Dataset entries
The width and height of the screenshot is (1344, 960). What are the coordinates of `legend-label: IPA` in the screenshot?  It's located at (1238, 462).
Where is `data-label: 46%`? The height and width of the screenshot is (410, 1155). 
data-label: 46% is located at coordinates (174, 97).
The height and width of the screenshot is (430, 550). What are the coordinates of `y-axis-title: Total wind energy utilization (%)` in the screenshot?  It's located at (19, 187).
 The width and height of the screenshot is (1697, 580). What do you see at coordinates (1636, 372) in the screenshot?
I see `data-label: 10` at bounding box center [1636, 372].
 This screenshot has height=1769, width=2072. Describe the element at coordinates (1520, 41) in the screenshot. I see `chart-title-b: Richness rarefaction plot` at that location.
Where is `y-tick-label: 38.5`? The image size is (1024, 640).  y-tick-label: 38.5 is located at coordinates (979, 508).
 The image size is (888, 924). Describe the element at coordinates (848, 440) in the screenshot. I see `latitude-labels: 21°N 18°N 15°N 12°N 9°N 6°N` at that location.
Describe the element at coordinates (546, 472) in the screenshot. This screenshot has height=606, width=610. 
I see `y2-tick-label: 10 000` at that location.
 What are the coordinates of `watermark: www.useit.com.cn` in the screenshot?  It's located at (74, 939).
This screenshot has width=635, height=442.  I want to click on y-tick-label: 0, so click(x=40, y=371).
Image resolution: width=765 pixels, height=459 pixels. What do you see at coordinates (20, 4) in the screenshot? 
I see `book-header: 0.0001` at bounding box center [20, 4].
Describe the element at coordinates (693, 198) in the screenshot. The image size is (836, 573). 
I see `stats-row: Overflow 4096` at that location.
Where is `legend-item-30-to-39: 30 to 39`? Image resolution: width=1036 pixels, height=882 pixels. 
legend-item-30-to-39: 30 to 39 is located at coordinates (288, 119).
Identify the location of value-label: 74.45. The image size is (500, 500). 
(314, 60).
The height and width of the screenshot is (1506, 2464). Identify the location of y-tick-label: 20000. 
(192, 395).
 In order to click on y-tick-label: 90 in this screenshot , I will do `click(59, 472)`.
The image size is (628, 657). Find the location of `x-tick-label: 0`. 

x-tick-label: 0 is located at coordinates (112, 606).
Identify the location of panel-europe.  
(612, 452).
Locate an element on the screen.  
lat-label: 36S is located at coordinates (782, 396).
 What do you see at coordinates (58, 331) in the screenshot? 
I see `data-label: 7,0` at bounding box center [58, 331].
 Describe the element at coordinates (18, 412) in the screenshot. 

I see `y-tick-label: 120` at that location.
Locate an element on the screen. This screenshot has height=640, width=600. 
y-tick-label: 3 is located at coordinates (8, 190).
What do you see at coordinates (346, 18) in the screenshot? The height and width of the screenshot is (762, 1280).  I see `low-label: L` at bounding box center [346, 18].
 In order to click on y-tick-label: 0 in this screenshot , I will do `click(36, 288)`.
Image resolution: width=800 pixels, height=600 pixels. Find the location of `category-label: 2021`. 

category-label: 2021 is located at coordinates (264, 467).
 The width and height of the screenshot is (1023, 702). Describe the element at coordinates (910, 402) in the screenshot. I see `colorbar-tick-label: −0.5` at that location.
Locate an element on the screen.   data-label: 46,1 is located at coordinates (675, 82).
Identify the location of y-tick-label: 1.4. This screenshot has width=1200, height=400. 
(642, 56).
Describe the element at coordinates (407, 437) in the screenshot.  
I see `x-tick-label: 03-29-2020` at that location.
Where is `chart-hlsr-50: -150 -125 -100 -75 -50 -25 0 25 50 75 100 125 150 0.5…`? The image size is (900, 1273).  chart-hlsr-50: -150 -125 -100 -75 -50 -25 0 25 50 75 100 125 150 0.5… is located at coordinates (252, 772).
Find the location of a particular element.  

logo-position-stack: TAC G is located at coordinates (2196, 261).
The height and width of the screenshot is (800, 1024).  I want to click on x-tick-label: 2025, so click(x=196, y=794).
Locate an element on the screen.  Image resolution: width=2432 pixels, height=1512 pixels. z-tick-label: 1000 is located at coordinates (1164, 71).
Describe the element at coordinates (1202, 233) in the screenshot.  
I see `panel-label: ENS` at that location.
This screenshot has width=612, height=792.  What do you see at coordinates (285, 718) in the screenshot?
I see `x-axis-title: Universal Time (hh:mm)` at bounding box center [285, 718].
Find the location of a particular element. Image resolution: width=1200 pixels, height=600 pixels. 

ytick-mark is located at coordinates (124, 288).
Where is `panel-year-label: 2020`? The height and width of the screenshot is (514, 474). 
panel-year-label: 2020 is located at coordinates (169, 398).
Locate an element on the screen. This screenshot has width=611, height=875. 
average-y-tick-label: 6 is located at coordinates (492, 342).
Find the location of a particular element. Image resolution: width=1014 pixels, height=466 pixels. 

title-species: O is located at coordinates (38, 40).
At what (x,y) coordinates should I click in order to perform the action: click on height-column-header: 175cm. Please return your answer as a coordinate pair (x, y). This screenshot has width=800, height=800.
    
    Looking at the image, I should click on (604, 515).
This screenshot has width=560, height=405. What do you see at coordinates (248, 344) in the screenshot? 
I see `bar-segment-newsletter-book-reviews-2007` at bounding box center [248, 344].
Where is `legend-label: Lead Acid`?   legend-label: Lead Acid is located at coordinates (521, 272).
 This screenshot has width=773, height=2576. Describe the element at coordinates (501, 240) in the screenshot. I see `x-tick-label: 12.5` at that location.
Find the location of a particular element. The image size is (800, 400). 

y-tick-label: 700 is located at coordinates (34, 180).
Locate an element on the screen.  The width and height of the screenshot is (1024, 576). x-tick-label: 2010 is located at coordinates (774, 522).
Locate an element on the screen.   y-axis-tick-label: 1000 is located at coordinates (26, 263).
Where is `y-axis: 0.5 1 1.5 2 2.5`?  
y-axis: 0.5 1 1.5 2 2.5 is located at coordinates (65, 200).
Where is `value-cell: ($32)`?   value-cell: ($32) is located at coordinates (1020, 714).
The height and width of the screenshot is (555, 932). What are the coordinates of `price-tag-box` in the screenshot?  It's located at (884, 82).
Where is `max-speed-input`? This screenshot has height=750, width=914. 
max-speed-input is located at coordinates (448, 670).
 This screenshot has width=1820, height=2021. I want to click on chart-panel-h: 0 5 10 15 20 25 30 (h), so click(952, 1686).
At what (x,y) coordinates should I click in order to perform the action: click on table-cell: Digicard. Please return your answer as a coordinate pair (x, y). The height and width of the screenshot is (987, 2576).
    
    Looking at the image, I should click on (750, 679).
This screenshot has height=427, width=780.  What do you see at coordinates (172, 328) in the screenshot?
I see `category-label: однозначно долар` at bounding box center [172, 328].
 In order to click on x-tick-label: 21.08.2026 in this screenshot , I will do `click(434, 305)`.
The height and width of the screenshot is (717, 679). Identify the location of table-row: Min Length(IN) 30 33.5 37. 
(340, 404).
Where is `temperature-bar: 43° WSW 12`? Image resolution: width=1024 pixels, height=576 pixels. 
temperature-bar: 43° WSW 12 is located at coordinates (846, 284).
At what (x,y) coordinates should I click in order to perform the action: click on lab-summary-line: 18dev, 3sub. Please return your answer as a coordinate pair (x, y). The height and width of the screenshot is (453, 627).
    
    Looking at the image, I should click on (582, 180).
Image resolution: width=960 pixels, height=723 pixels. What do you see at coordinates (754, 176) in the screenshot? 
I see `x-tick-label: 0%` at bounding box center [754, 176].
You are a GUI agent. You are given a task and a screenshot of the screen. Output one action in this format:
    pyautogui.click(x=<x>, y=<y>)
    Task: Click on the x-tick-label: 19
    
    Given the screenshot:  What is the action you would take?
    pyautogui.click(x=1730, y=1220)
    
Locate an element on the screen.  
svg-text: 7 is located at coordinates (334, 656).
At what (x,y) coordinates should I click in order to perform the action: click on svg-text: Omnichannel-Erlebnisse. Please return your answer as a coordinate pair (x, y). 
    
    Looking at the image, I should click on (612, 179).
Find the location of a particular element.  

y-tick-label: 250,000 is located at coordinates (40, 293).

_REQUEST_: Copy out the rows verbatim, starting at the line with "Describe the element at coordinates (407, 437)" and ending with the line with "ytick-mark is located", both lines included.

_TASK SOLUTION_:
Describe the element at coordinates (407, 437) in the screenshot.  
I see `x-tick-label: 03-29-2020` at that location.
Where is `chart-hlsr-50: -150 -125 -100 -75 -50 -25 0 25 50 75 100 125 150 0.5…`? The image size is (900, 1273).  chart-hlsr-50: -150 -125 -100 -75 -50 -25 0 25 50 75 100 125 150 0.5… is located at coordinates (252, 772).
Find the location of a particular element.  

logo-position-stack: TAC G is located at coordinates (2196, 261).
The height and width of the screenshot is (800, 1024).  I want to click on x-tick-label: 2025, so click(x=196, y=794).
Locate an element on the screen.  Image resolution: width=2432 pixels, height=1512 pixels. z-tick-label: 1000 is located at coordinates (1164, 71).
Describe the element at coordinates (1202, 233) in the screenshot.  
I see `panel-label: ENS` at that location.
This screenshot has width=612, height=792.  What do you see at coordinates (285, 718) in the screenshot?
I see `x-axis-title: Universal Time (hh:mm)` at bounding box center [285, 718].
Find the location of a particular element. Image resolution: width=1200 pixels, height=600 pixels. 

ytick-mark is located at coordinates (124, 288).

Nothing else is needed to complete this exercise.